Michelle King Robson:
I loved that, by the way.

Kim W.:
Oh, I was so upset and I had tears, as you know, streaming down my face and I was trying to say really to relay my story, but I think where I got cut off was just saying that the conversations were so difficult because the doctors were not receptive and we just start sucking it up and we start to think that we have no right.

Michelle King Robson:
And then it’s us, right?

Kim W.:
It’s us and the idea is libido is defined by men and not by us was so offensive to me on the part of these women because I said, “Look, if you are in a relationship with your partner, with your husband, with anyone, and your libido wanes or starts to change there’s probably something wrong and you need to take action and you own it. So I want to have the option to do something about it or not. I don’t want women or men telling me I can or I don’t,” and basically that was my message.

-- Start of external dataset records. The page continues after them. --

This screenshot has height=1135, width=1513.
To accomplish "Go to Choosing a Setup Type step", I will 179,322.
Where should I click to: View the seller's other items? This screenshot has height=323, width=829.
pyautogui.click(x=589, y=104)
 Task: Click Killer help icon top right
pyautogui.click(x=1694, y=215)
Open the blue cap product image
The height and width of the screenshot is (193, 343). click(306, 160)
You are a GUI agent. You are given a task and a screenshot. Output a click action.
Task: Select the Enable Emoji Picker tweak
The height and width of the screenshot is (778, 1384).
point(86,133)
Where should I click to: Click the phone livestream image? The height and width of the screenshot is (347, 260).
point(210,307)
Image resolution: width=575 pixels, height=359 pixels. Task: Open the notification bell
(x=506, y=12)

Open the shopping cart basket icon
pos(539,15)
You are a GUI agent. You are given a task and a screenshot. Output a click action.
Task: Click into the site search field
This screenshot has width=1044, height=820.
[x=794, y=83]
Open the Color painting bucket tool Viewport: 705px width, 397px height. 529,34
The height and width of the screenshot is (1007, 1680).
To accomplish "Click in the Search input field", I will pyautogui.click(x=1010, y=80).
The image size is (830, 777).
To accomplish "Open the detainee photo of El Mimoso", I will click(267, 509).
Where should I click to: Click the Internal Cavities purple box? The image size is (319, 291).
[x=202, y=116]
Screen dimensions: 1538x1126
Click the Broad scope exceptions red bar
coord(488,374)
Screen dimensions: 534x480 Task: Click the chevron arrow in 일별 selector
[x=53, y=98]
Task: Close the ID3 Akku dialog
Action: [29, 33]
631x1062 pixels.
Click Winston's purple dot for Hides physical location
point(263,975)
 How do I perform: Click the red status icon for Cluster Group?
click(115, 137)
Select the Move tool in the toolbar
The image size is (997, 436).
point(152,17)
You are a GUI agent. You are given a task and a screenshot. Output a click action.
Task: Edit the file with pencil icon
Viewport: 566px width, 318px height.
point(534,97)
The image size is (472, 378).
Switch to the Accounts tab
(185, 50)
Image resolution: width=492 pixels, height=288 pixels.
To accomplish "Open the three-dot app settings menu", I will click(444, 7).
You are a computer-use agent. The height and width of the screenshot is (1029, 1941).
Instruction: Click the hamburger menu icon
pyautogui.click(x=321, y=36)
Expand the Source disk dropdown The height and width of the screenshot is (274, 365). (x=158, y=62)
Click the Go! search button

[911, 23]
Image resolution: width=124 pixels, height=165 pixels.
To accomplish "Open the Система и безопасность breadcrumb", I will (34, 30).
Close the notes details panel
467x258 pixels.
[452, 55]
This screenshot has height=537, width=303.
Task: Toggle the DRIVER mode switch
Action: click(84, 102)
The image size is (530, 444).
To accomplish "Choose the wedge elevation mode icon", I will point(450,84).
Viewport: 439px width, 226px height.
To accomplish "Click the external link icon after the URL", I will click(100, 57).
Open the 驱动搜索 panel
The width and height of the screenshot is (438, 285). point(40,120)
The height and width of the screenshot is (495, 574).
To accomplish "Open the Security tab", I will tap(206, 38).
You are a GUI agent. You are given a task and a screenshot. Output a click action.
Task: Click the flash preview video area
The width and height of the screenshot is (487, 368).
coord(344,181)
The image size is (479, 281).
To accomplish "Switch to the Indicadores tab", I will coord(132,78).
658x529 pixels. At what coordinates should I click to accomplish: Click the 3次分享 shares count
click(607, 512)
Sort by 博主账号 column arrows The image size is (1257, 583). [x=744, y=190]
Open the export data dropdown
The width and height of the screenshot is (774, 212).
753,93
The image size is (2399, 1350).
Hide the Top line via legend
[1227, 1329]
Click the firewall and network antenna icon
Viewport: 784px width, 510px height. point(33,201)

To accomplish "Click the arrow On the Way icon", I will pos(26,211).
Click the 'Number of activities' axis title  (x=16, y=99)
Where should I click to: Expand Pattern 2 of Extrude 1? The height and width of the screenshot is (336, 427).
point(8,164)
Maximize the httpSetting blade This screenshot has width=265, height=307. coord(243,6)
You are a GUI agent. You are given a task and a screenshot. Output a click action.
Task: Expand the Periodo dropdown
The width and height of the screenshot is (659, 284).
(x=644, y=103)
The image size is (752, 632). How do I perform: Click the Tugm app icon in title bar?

The second part of my message that I didn’t get to relay was that the doctors and the medical community need to be much more sympathetic and better educated and know what treatment options are available. I mean when I tell my girlfriends I have had a clitoral ultrasound and that it actually could be looking for plaque or constricted blood flow they are out of their minds.

Michelle King Robson:
Right, I am sure they’d go. “What?”

Kim W.:
They have never even heard of it and it’s no different than men with erectile dysfunction with constricted blood flow – sometimes the canary in the mind for an early predictor of plaque to the heart. So to me, these things were all… they just had never been brought to light before and to me it was just really important to get that out to women really everywhere, and to men too.

Michelle King Robson:
Well, I can’t thank you enough for advocating and sharing your own story and I know it’s hard, especially when we are talking about sexual health, but I am over it already. I am talking about it; you are talking about it – we are both talking about it and we are going to get women talking about it because they need to. So you sharing your story is going to change the lives of so many women and I am so proud of you and I am so happy that we are simpatico in what we are doing.

Kim W.:
Thank you so much. You have been such an inspiration to me. I love EmpowHER. As you know, I am in videos on the site, talking to anybody that wants to talk about this is something that I am really dedicated to doing.

Michelle King Robson:
Well thank you. We love you too. Thanks.